• Task material:
▬▬▬▬▬▬

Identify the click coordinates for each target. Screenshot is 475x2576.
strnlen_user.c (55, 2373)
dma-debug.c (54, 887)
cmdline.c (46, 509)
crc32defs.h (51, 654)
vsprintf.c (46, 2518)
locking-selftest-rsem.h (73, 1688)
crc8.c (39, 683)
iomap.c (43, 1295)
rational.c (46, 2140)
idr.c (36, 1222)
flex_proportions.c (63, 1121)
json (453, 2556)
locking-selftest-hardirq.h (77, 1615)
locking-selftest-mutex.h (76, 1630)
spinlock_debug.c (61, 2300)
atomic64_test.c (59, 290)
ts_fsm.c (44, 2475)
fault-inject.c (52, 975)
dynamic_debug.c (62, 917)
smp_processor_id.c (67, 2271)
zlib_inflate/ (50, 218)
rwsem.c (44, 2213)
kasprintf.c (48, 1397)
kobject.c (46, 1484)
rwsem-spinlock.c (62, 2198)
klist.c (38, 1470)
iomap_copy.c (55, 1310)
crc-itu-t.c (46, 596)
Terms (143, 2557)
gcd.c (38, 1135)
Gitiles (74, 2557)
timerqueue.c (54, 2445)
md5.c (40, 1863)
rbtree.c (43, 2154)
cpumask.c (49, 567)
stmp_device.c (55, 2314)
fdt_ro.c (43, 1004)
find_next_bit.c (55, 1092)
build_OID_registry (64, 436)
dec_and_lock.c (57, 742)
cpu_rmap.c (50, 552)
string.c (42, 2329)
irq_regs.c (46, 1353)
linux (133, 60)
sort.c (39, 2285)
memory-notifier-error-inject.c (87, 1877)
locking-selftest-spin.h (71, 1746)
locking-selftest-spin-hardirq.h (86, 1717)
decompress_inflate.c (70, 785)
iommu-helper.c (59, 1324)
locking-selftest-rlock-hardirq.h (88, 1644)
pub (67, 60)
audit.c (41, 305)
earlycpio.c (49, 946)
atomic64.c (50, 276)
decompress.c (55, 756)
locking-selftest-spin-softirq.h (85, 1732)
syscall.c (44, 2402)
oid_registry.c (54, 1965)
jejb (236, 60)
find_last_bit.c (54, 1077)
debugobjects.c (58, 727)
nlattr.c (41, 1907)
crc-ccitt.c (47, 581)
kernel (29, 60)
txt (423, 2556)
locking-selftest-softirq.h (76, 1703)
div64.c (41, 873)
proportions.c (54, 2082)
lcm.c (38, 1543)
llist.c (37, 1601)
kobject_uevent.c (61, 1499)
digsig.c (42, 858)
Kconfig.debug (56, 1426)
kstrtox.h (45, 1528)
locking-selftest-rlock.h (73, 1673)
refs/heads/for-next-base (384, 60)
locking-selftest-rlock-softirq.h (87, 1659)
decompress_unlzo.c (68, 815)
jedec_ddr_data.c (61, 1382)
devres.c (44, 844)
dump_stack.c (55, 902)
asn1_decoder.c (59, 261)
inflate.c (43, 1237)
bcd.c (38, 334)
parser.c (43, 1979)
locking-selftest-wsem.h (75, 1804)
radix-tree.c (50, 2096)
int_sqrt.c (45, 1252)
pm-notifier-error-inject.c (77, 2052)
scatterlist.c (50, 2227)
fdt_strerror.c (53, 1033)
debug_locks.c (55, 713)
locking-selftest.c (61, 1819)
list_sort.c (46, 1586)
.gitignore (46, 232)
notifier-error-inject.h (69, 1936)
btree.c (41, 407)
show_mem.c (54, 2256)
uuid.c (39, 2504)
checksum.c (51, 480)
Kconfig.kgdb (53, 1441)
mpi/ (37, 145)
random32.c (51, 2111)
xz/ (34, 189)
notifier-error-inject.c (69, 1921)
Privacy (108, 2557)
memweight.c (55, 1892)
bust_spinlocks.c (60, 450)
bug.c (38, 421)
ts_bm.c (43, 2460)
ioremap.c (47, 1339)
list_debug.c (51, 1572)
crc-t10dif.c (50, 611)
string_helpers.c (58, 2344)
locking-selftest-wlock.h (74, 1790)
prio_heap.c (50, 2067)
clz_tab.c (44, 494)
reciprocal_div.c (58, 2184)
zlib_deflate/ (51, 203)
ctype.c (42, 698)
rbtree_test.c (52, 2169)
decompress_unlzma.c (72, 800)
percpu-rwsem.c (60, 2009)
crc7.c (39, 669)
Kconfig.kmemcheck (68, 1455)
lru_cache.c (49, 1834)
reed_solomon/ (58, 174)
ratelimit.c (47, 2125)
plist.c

▬▬▬▬▬▬

• Problem description: Everything from the first line of the listing above through the line holding "json (453, 2556)" must be retyped exactly; nothing else belongs in the reply.

• Answer box:
Identify the click coordinates for each target. Screenshot is 475x2576.
strnlen_user.c (55, 2373)
dma-debug.c (54, 887)
cmdline.c (46, 509)
crc32defs.h (51, 654)
vsprintf.c (46, 2518)
locking-selftest-rsem.h (73, 1688)
crc8.c (39, 683)
iomap.c (43, 1295)
rational.c (46, 2140)
idr.c (36, 1222)
flex_proportions.c (63, 1121)
json (453, 2556)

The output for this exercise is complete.